*** Material for this exercise ***
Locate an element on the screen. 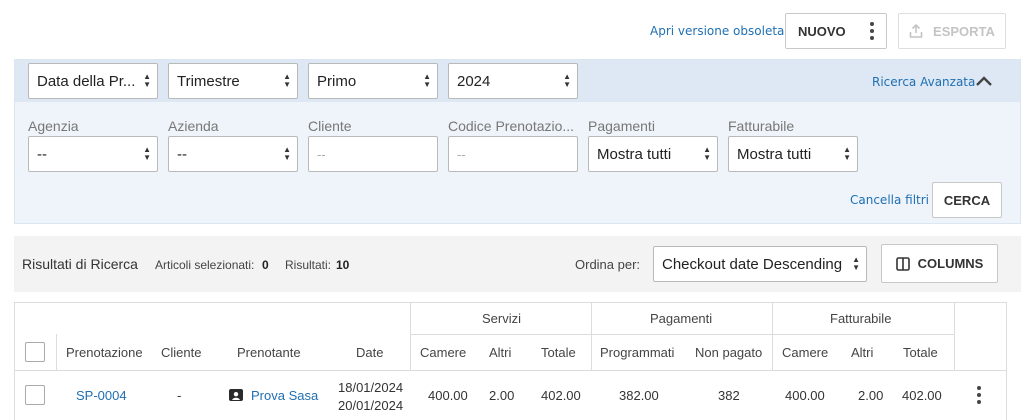 This screenshot has width=1026, height=420. company-label: Azienda is located at coordinates (194, 126).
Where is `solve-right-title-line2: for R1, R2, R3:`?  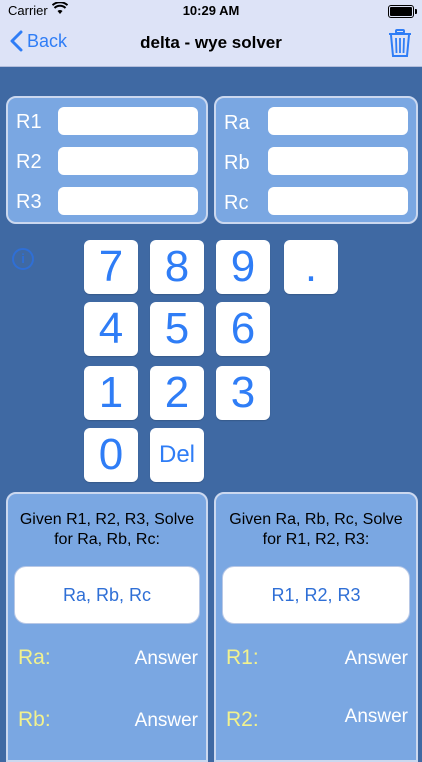
solve-right-title-line2: for R1, R2, R3: is located at coordinates (316, 540).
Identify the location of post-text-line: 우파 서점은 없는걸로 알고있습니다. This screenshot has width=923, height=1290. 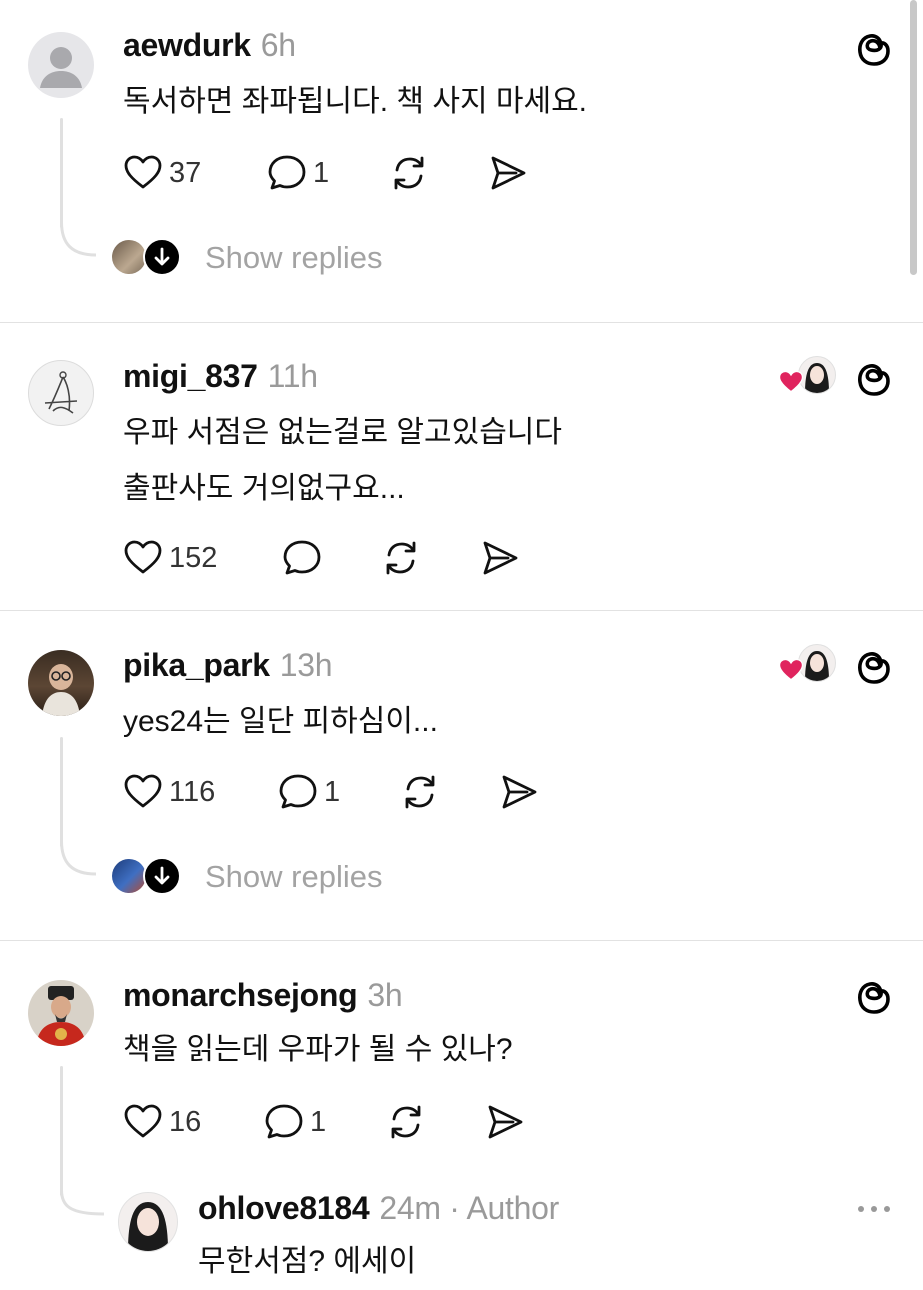
(343, 432).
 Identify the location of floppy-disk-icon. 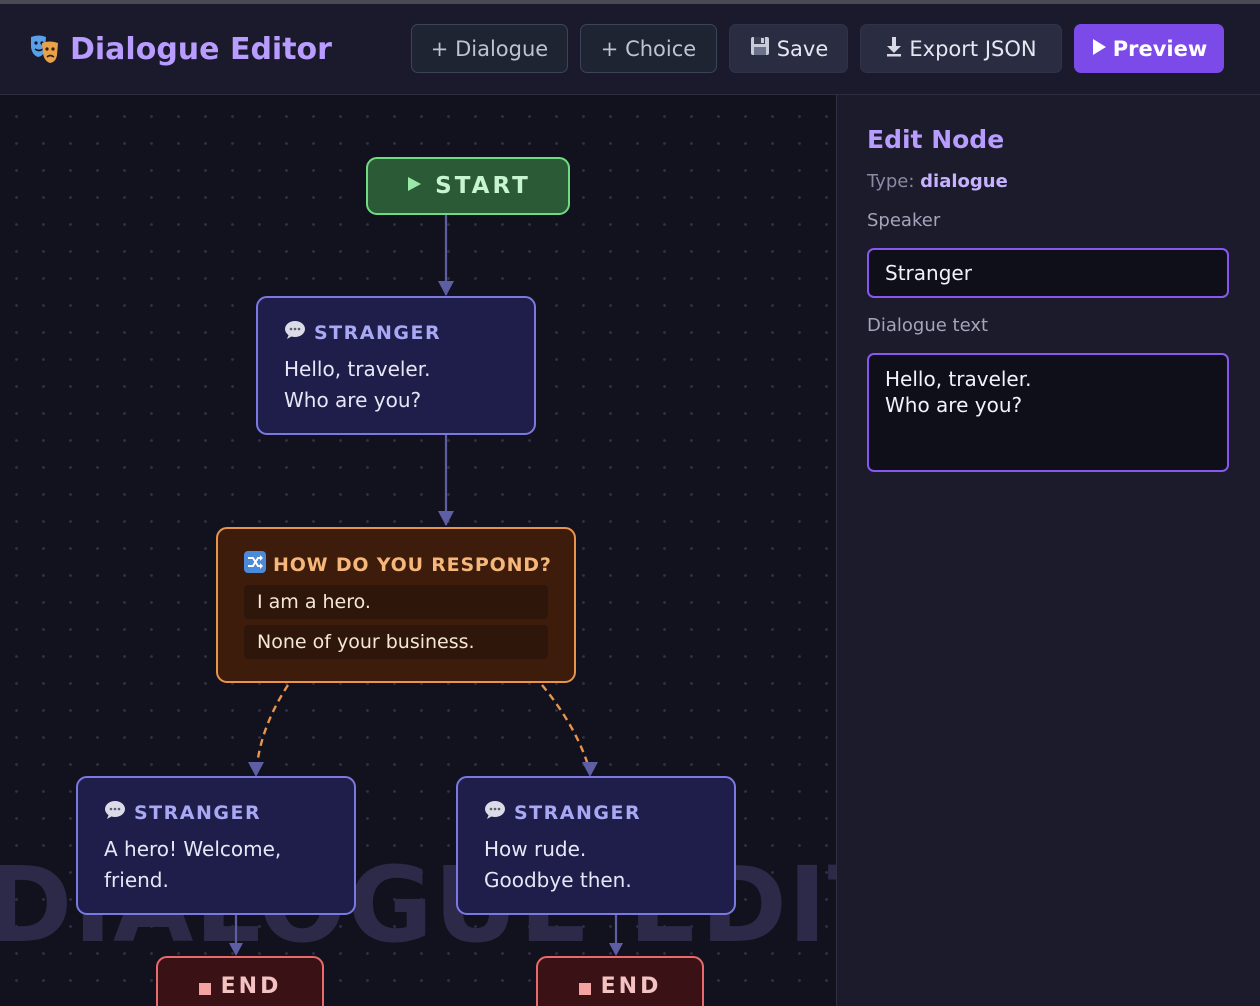
(760, 48).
*** End of Material for this exercise ***
*What you should do*
Reproduce word for word the lines of the material running from the one that contains "Identify the location of post-text-line: 우파" through the end, including both of those lines. Leave the pictures out of your answer.

*Solution for this problem*
Identify the location of post-text-line: 우파 서점은 없는걸로 알고있습니다. This screenshot has width=923, height=1290. 
(343, 432).
 Identify the location of floppy-disk-icon. 
(760, 48).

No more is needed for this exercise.